So to control the false discovery rate, don't bother adjusting the largest p-value, adjust the p-value halfway through the list by doubling it, adjust the p-value three quarters of the way towards the smallest p-value by quadrupling it, adjust the p-value nine-tenths of the way down by multiplying by 10, etc.

Notice that the false discovery rate proceeds in the opposite order from the Holm adjustment. It looks at the largest p-value first. You need to insure consistency in the ordering of the false discovery rates, but here you make sure that the second largest false discovery rate is not larger than the largest, that the third largest false discovery rate is not larger than the previous two, etc..
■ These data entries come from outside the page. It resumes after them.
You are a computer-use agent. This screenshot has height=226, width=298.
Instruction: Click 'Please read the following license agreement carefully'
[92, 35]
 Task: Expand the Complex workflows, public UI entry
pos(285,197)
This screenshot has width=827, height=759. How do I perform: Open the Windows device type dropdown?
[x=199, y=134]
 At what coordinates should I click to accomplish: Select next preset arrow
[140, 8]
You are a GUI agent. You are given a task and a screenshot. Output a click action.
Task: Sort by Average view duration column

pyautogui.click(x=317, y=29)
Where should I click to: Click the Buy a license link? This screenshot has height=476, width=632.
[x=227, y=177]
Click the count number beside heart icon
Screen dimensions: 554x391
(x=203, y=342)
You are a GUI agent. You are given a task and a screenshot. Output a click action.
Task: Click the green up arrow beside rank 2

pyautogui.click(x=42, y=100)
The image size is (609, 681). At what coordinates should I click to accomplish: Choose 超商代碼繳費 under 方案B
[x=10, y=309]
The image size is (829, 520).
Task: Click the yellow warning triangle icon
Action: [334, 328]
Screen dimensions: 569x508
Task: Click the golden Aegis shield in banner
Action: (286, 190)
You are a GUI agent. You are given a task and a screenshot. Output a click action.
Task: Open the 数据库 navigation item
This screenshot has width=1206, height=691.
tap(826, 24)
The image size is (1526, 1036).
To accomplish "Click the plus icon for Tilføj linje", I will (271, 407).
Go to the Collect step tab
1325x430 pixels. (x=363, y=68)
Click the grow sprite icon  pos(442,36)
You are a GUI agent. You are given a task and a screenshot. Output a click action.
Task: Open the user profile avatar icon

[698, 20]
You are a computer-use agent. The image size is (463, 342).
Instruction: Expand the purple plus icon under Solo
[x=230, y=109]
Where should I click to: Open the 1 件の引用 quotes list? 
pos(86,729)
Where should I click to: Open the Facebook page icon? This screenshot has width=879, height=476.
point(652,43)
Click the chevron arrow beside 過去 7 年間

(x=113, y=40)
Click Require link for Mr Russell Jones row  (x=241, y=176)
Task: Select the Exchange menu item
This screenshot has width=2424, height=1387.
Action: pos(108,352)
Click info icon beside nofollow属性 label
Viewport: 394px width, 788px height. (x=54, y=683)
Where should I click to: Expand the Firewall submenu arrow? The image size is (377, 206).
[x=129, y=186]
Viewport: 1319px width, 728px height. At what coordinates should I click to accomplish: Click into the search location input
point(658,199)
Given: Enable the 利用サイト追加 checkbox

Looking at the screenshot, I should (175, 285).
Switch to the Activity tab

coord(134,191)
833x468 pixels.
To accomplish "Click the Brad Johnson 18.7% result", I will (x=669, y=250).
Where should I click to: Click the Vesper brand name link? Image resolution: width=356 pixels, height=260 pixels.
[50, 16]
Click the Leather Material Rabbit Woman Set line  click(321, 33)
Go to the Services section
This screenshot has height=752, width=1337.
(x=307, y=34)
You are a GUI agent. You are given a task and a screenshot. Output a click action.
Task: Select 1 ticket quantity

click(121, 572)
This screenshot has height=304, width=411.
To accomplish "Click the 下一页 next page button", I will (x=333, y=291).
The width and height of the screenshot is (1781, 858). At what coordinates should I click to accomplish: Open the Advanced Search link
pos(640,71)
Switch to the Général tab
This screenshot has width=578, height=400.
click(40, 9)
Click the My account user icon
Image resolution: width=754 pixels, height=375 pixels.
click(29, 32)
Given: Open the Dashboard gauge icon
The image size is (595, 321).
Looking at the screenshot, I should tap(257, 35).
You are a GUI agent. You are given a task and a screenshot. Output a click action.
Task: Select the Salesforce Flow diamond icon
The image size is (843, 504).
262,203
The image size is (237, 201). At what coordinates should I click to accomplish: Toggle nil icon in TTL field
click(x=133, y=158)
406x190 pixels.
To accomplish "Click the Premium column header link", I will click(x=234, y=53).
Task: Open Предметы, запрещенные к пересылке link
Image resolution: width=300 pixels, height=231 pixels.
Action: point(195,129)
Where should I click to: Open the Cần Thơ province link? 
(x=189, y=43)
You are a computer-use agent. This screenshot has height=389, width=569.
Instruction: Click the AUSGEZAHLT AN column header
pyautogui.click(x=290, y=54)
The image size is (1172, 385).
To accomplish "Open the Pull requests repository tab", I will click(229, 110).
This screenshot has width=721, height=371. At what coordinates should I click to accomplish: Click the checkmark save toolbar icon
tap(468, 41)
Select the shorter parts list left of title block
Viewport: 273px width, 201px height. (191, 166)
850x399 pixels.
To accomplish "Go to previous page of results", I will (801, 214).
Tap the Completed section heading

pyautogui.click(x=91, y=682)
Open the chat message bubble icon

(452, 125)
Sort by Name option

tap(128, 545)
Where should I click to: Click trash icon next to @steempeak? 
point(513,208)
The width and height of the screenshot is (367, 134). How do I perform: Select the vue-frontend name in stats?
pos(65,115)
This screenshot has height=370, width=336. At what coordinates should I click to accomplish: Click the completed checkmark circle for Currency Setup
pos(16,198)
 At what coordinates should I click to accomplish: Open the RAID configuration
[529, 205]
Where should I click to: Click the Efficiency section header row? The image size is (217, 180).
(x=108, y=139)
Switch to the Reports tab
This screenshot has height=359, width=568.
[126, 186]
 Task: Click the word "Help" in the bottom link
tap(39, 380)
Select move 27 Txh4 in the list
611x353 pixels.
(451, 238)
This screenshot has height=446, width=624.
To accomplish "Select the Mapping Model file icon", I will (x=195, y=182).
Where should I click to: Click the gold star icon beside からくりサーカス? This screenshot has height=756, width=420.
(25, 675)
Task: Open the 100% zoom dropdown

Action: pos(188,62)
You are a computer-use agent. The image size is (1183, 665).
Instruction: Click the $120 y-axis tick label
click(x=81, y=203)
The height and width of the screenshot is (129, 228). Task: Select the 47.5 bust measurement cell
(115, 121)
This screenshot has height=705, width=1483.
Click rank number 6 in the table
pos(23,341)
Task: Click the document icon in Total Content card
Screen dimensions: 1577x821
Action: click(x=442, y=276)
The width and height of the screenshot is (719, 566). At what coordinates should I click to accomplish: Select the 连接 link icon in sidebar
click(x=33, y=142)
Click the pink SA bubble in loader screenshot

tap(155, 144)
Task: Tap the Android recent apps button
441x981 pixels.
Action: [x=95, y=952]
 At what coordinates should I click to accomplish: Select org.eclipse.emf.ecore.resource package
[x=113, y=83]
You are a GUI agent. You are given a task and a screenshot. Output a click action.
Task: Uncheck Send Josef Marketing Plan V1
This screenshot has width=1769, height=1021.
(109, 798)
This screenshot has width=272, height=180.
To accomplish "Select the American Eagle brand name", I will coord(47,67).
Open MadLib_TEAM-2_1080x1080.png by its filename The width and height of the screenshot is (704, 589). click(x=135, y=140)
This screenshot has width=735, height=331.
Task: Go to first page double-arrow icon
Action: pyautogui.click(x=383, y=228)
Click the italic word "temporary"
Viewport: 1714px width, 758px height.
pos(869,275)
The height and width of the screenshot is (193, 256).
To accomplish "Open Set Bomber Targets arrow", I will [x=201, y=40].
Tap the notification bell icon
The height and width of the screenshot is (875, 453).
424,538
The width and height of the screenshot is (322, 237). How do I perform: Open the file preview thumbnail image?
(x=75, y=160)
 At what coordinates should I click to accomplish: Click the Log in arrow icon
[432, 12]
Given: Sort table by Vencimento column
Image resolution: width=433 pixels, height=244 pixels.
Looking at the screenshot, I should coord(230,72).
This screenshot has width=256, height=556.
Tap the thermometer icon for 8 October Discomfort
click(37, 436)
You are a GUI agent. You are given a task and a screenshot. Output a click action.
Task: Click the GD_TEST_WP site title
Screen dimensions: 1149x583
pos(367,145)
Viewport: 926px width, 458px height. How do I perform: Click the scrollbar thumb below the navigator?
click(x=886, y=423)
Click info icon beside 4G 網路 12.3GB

The formal mathematical definition is

Step 1. Sort the p-values from high to low:

Step 2. Multiply the p-values by 1, K/(K-1), K/(K-2), ..., K.

Step 3. Correct for any p-values out of the proper order.

Here's the same example using the ten p-values discussed above. It seems a bit silly, perhaps to apply the false discovery rate to such a small number of p-values, but it does help to illustrate the calculations.

The p-values for the Holm adjustment are listed at the end for comparison.

The false discovery rate is not a p-value. Instead, think of it as the proportion of false positive results that you are willing to tolerate among the results that are flagged.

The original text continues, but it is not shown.